Retype, word for word, the line holding "The width and" and every line below it to the end of the listing. Leave out the pictures.
┄┄┄┄┄┄
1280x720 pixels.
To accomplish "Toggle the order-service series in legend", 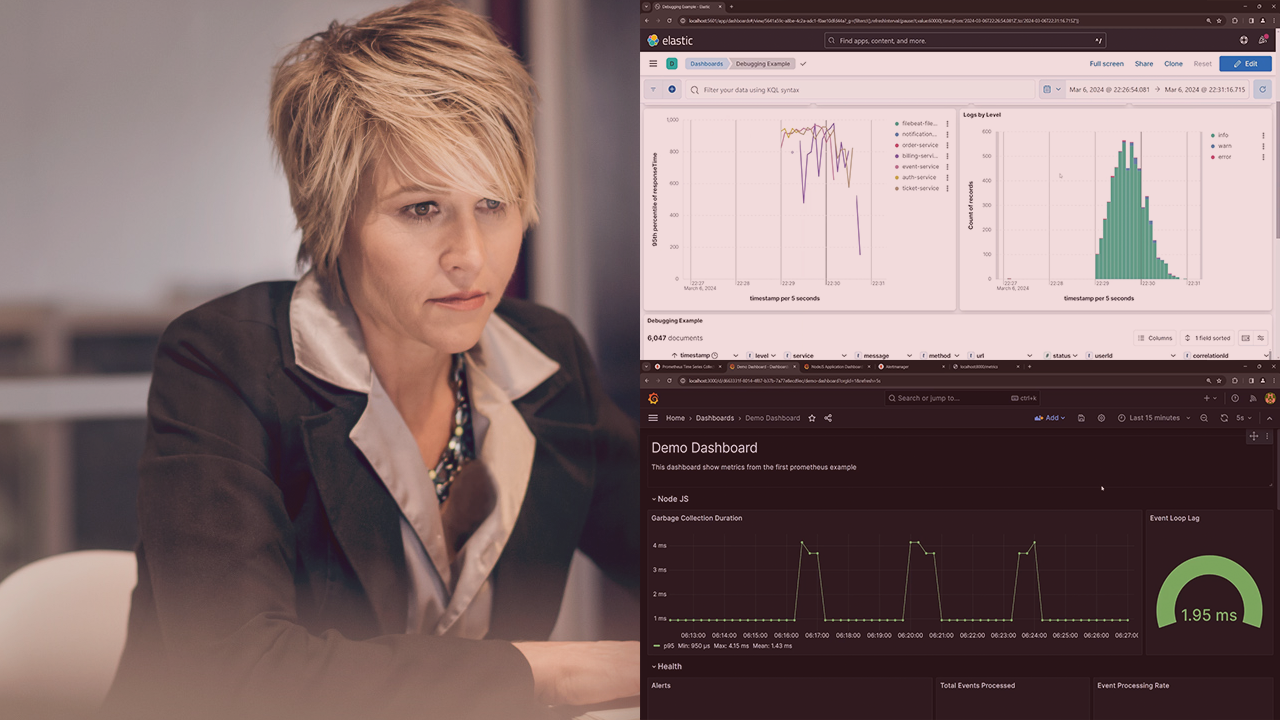I will (x=920, y=145).
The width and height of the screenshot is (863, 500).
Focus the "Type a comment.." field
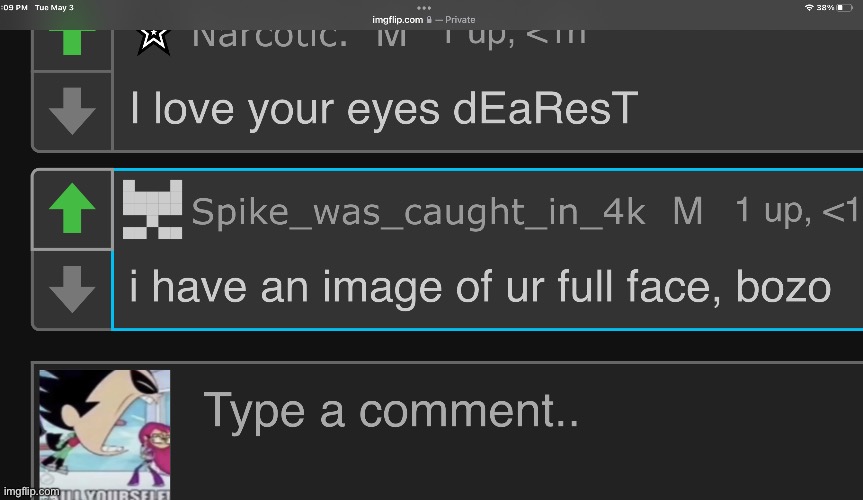(520, 411)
┄┄┄┄┄┄
_The answer:_
The width and height of the screenshot is (863, 500).
Focus the "Type a comment.." field
(520, 411)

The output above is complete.